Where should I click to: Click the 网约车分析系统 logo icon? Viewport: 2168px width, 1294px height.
==========
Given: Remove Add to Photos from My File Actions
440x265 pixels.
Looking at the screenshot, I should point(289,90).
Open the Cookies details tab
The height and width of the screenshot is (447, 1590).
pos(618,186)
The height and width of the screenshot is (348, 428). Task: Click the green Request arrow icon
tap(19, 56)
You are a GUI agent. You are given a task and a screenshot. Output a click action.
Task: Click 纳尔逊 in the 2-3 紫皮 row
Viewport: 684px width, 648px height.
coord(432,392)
==========
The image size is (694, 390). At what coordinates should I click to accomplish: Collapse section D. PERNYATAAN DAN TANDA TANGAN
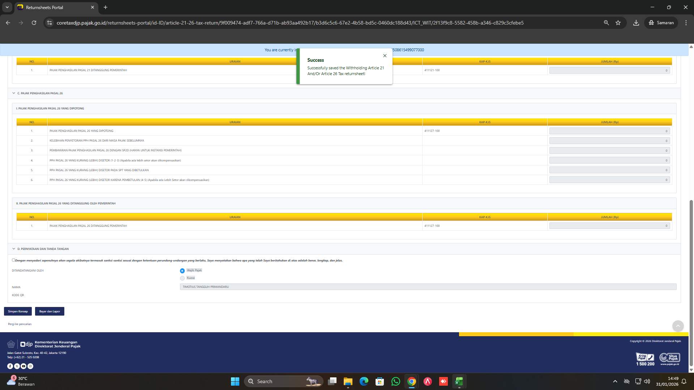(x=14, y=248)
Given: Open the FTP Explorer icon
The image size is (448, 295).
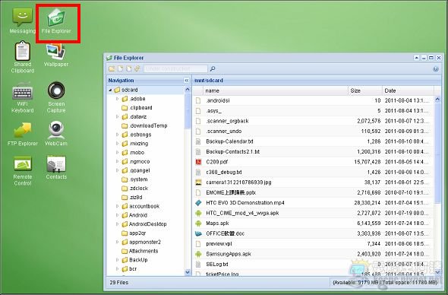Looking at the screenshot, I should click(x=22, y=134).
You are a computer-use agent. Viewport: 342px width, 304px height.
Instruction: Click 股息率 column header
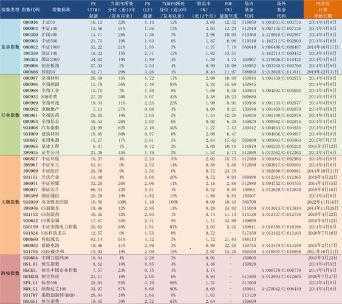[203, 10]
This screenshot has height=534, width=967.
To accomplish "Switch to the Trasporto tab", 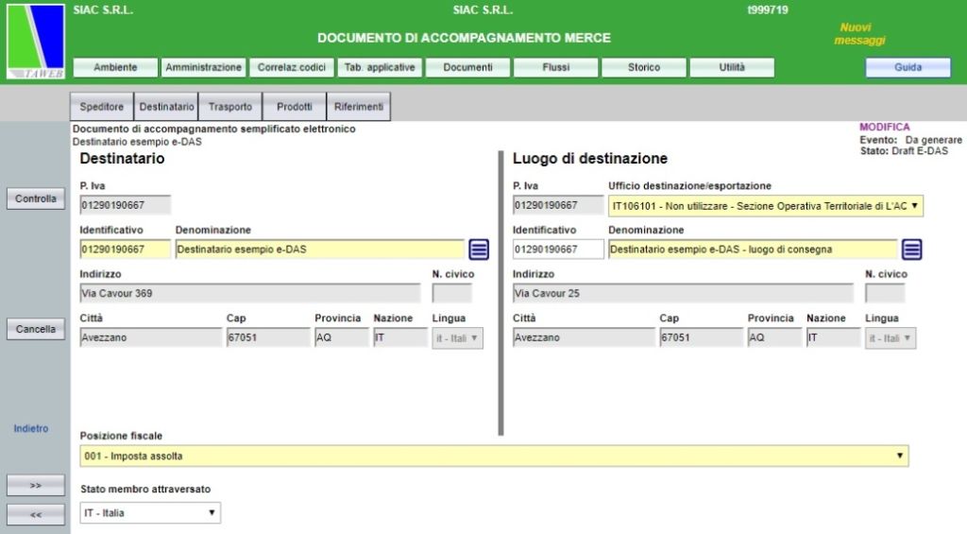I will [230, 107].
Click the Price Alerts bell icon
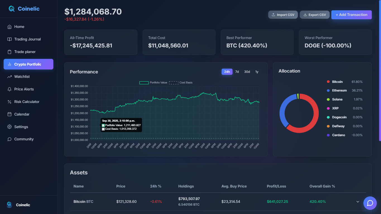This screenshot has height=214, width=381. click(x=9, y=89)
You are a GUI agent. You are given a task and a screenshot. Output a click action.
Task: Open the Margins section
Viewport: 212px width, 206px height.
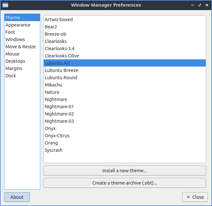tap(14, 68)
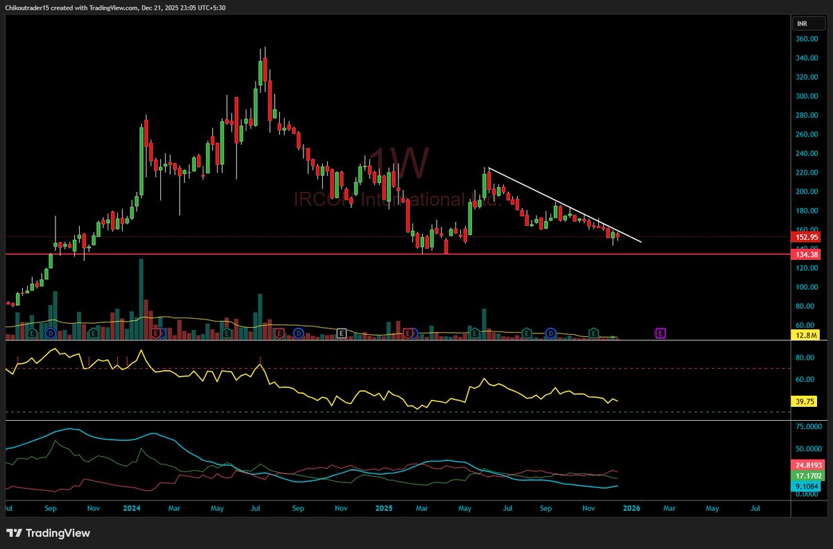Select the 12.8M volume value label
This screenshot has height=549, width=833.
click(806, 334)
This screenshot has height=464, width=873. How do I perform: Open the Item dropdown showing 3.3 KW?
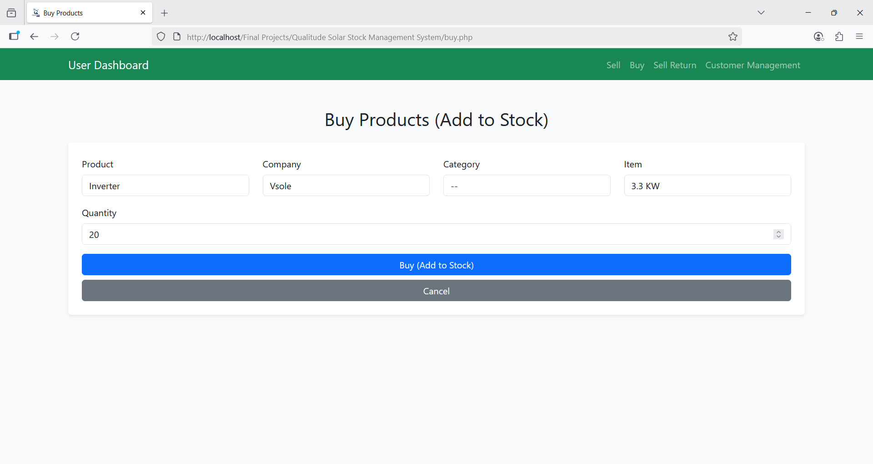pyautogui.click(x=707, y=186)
==========
● **Problem statement**:
Format the records above as a numbered list, from the line containing "Given: Remove Add" through the line containing "coord(432,392)", with blank lines omitted.

● **Reply**:
1. Given: Remove Add to Photos from My File Actions
2. 440x265 pixels.
3. Looking at the screenshot, I should point(289,90).
4. Open the Cookies details tab
5. The height and width of the screenshot is (447, 1590).
6. pos(618,186)
7. The height and width of the screenshot is (348, 428). Task: Click the green Request arrow icon
8. tap(19, 56)
9. You are a GUI agent. You are given a task and a screenshot. Output a click action.
10. Task: Click 纳尔逊 in the 2-3 紫皮 row
11. Viewport: 684px width, 648px height.
12. coord(432,392)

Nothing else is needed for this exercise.